▸ EXCERPT:

........

Couple fight claim of sham relationship in bid to be allowed marry
A couple blocked from getting married due to suspicions their relationship was a sham have issued High Court proceedings against the Civil Registration Service and the HSE.
A registrar objected to the union after forming the belief it would be "a marriage of convenience".
Such marriages have been prevalent in Ireland in recent years and generally involve a man from outside the EU marrying a female EU citizen, with whom he had no prior relationship, to secure the right to live and work in Ireland.
According to gardaí, fees of up to €20,000 can be paid for arranging such marriages
However, the couple involved in the High Court action, an Indian man who has sought asylum in Ireland and a woman originally from the UK, say they are in a loving relationship.
They vehemently deny their proposed marriage would be a sham.
The couple are seeking orders directing the Superintendent Registrar of the Civil Registration Service to make a decision on their case.
Under legislation introduced in 2016 to clamp down on sham marriages, registrars can object to a proposed marriage. They are obliged to make a report to a superintendent registrar, who then decides the matter.
The couple in the case before the court allege the superintendent registrar has failed or refused to comply with their duty to make a decision "as soon as practicable".
They are now seeking orders directing that a decision be made.

........

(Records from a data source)
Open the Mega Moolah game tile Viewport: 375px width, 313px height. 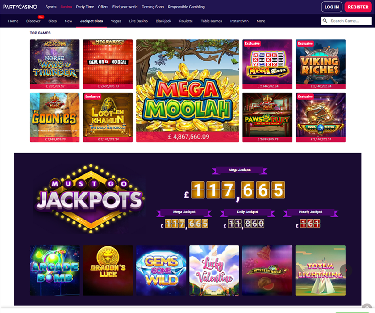point(188,91)
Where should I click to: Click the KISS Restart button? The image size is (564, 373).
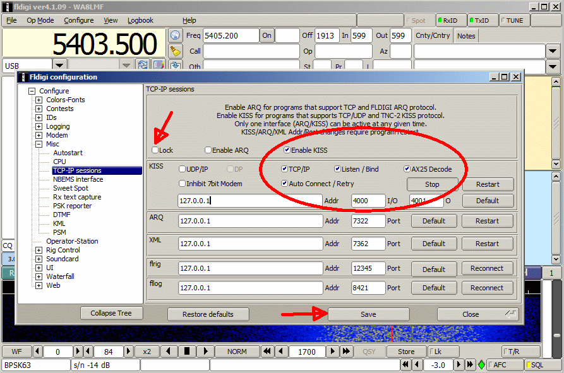point(488,184)
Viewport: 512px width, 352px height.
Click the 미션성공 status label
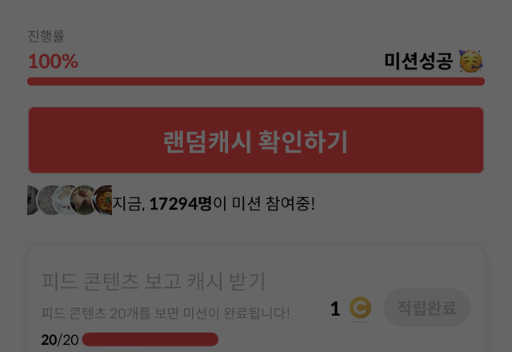click(418, 61)
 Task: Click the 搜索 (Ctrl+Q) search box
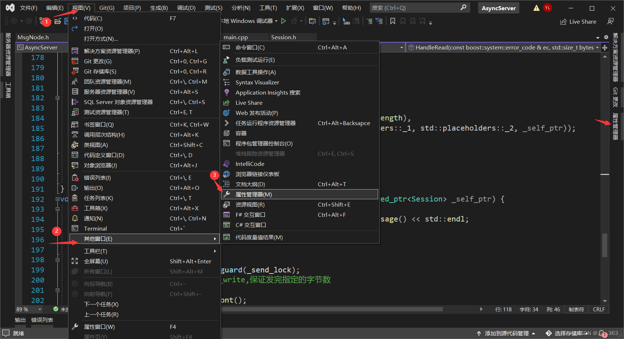pyautogui.click(x=415, y=8)
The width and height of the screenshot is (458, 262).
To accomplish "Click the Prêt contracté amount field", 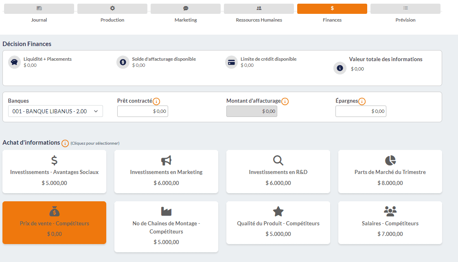I will [x=142, y=111].
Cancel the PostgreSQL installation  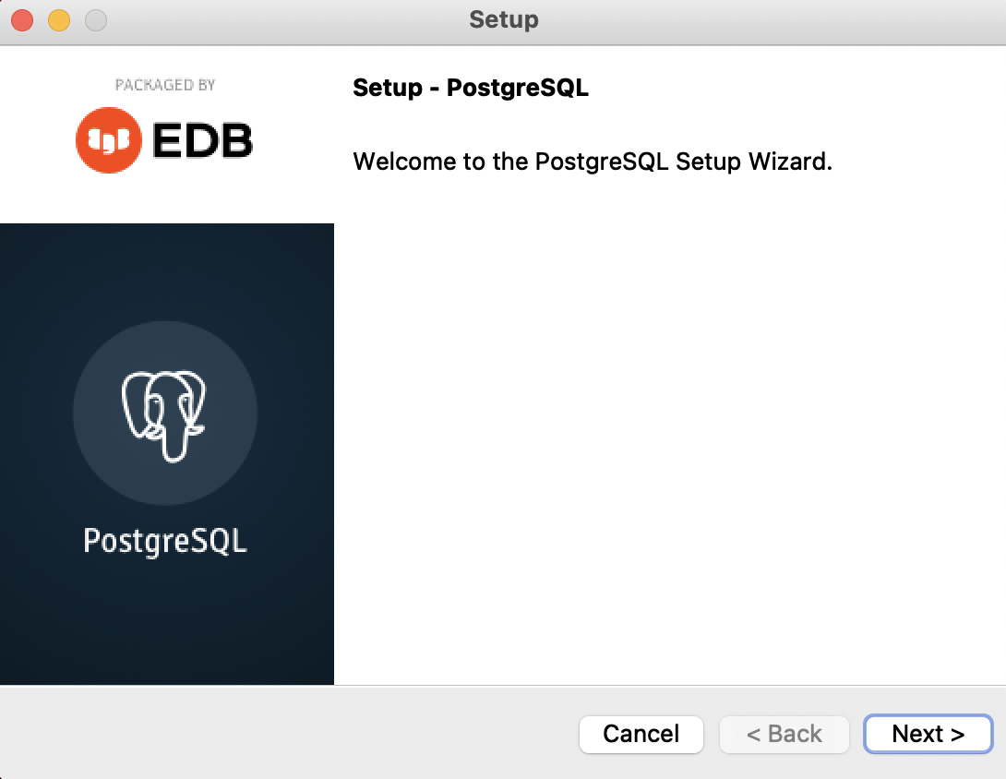point(641,735)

........

▸ BRIEF 1: Which state bodies are named in the article about the couple's High Court case? List them all.
▸ BRIEF 2: Extend the article about the couple challenging the sham-marriage objection, starting after its final sentence.

▸ TASK OUTPUT 1: The High Court, the Civil Registration Service, the HSE, and the gardaí.

▸ TASK OUTPUT 2:
The judicial review proceedings were initiated on an ex-parte, or one side only, basis earlier this month.
According to documents filed with the High Court, the couple lodged a notification of intention to marry in November 2016.
Under the Civil Registration Act, a couple must give three months' notice of their intention to marry.
The man attended for an interview with a registrar in October last year, but was informed two months later that the registrar was of the opinion the proposed marriage was "a marriage of convenience".
The man subsequently sought a copy of the file containing the basis on which the opinion was formed.
While the file was largely released in April of this year, it is alleged certain relevant information was withheld.
According to court papers, these documents were eventually released after separate High Court proceedings were initiated during the summer.
Siobhán Conlon, a solicitor representing the couple, made submissions to the superintendent registrar in July.
But according to court papers, the solicitor has received no response to a number of requests for information on when a decision may be reached.
The woman involved in the case is said to have a medical condition and it is alleged the failure or refusal to make a decision is infringing upon family and privacy rights.
The Civil Registration Service has not yet filed any papers in response.
The case is due to return to the court in January.